Restating the data word for word is all that is required.

┌──

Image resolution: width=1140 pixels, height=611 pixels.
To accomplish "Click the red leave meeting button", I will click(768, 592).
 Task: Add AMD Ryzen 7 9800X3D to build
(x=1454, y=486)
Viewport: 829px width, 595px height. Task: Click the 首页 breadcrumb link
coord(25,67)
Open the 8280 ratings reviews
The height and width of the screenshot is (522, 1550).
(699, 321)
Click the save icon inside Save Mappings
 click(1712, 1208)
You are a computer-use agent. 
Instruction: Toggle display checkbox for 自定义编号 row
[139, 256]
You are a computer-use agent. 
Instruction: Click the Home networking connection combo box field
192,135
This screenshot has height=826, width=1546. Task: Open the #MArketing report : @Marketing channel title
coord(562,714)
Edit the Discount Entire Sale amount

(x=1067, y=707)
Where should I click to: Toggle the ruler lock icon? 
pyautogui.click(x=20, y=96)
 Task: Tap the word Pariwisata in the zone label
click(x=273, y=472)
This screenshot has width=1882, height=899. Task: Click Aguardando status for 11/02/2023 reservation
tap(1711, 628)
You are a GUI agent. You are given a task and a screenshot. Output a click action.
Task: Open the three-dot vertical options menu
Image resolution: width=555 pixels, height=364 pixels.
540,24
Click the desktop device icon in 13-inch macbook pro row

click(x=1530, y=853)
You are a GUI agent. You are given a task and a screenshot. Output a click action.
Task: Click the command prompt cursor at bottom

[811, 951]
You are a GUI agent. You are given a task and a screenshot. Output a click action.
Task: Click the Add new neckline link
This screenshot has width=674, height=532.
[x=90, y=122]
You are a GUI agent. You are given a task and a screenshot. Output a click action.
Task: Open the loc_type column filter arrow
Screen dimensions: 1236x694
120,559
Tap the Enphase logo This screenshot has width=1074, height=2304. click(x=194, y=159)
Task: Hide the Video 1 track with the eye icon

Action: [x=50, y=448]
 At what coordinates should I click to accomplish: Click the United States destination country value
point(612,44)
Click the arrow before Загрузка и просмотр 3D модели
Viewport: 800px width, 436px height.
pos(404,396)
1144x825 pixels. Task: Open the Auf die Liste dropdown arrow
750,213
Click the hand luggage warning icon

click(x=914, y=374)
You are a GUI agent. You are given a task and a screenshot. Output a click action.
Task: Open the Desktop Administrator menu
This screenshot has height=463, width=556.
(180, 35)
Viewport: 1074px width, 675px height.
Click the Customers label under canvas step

└──

## WRITTEN RESPONSE
Image resolution: width=1140 pixels, height=611 pixels.
To accomplish "Click the red leave meeting button", I will click(768, 592).
 Task: Add AMD Ryzen 7 9800X3D to build
(x=1454, y=486)
Viewport: 829px width, 595px height. Task: Click the 首页 breadcrumb link
coord(25,67)
Open the 8280 ratings reviews
The height and width of the screenshot is (522, 1550).
(699, 321)
Click the save icon inside Save Mappings
 click(1712, 1208)
You are a computer-use agent. 
Instruction: Toggle display checkbox for 自定义编号 row
[139, 256]
You are a computer-use agent. 
Instruction: Click the Home networking connection combo box field
192,135
This screenshot has height=826, width=1546. Task: Open the #MArketing report : @Marketing channel title
coord(562,714)
Edit the Discount Entire Sale amount

(x=1067, y=707)
Where should I click to: Toggle the ruler lock icon? 
pyautogui.click(x=20, y=96)
 Task: Tap the word Pariwisata in the zone label
click(x=273, y=472)
This screenshot has width=1882, height=899. Task: Click Aguardando status for 11/02/2023 reservation
tap(1711, 628)
You are a GUI agent. You are given a task and a screenshot. Output a click action.
Task: Open the three-dot vertical options menu
Image resolution: width=555 pixels, height=364 pixels.
540,24
Click the desktop device icon in 13-inch macbook pro row

click(x=1530, y=853)
You are a GUI agent. You are given a task and a screenshot. Output a click action.
Task: Click the command prompt cursor at bottom

[811, 951]
You are a GUI agent. You are given a task and a screenshot. Output a click action.
Task: Click the Add new neckline link
This screenshot has width=674, height=532.
[x=90, y=122]
You are a GUI agent. You are given a task and a screenshot. Output a click action.
Task: Open the loc_type column filter arrow
Screen dimensions: 1236x694
120,559
Tap the Enphase logo This screenshot has width=1074, height=2304. click(x=194, y=159)
Task: Hide the Video 1 track with the eye icon

Action: [x=50, y=448]
 At what coordinates should I click to accomplish: Click the United States destination country value
point(612,44)
Click the arrow before Загрузка и просмотр 3D модели
Viewport: 800px width, 436px height.
pos(404,396)
1144x825 pixels. Task: Open the Auf die Liste dropdown arrow
750,213
Click the hand luggage warning icon

click(x=914, y=374)
You are a GUI agent. You are given a task and a screenshot. Output a click action.
Task: Open the Desktop Administrator menu
This screenshot has height=463, width=556.
(180, 35)
Viewport: 1074px width, 675px height.
Click the Customers label under canvas step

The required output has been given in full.